→ What to do
In this exercise, return each entry exactly as given.

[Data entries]
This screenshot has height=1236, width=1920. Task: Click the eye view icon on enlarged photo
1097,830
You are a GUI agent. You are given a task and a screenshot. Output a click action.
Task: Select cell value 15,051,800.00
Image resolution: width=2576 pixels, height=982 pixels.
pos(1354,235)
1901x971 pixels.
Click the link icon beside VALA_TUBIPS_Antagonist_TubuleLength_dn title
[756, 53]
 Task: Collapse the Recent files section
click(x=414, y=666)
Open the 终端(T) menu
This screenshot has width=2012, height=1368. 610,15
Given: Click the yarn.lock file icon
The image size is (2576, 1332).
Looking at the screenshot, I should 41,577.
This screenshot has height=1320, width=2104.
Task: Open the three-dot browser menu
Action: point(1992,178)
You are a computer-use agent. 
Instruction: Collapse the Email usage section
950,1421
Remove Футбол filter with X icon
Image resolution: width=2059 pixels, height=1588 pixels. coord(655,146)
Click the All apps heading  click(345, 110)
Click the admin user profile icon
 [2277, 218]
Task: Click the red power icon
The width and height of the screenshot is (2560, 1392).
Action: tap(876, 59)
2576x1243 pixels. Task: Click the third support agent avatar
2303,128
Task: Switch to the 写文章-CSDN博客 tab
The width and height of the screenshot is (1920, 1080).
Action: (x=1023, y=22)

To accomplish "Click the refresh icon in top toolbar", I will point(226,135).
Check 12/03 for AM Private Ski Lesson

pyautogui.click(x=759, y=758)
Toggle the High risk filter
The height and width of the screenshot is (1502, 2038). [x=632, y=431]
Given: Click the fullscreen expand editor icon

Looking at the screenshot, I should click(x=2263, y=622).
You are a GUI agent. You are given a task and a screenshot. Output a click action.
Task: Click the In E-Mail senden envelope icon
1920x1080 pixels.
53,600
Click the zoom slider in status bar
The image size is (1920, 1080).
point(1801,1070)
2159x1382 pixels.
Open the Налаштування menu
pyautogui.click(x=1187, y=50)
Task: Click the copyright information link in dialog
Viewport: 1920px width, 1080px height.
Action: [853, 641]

→ Answer section
This screenshot has height=1236, width=1920. Task: Click the eye view icon on enlarged photo
1097,830
You are a GUI agent. You are given a task and a screenshot. Output a click action.
Task: Select cell value 15,051,800.00
Image resolution: width=2576 pixels, height=982 pixels.
pos(1354,235)
1901x971 pixels.
Click the link icon beside VALA_TUBIPS_Antagonist_TubuleLength_dn title
[756, 53]
 Task: Collapse the Recent files section
click(x=414, y=666)
Open the 终端(T) menu
This screenshot has width=2012, height=1368. 610,15
Given: Click the yarn.lock file icon
The image size is (2576, 1332).
Looking at the screenshot, I should 41,577.
This screenshot has height=1320, width=2104.
Task: Open the three-dot browser menu
Action: point(1992,178)
You are a computer-use agent. 
Instruction: Collapse the Email usage section
950,1421
Remove Футбол filter with X icon
Image resolution: width=2059 pixels, height=1588 pixels. coord(655,146)
Click the All apps heading  click(345, 110)
Click the admin user profile icon
 [2277, 218]
Task: Click the red power icon
The width and height of the screenshot is (2560, 1392).
Action: tap(876, 59)
2576x1243 pixels. Task: Click the third support agent avatar
2303,128
Task: Switch to the 写文章-CSDN博客 tab
The width and height of the screenshot is (1920, 1080).
Action: (x=1023, y=22)

To accomplish "Click the refresh icon in top toolbar", I will point(226,135).
Check 12/03 for AM Private Ski Lesson

pyautogui.click(x=759, y=758)
Toggle the High risk filter
The height and width of the screenshot is (1502, 2038). [x=632, y=431]
Given: Click the fullscreen expand editor icon

Looking at the screenshot, I should click(x=2263, y=622).
You are a GUI agent. You are given a task and a screenshot. Output a click action.
Task: Click the In E-Mail senden envelope icon
1920x1080 pixels.
53,600
Click the zoom slider in status bar
The image size is (1920, 1080).
point(1801,1070)
2159x1382 pixels.
Open the Налаштування menu
pyautogui.click(x=1187, y=50)
Task: Click the copyright information link in dialog
Viewport: 1920px width, 1080px height.
Action: [853, 641]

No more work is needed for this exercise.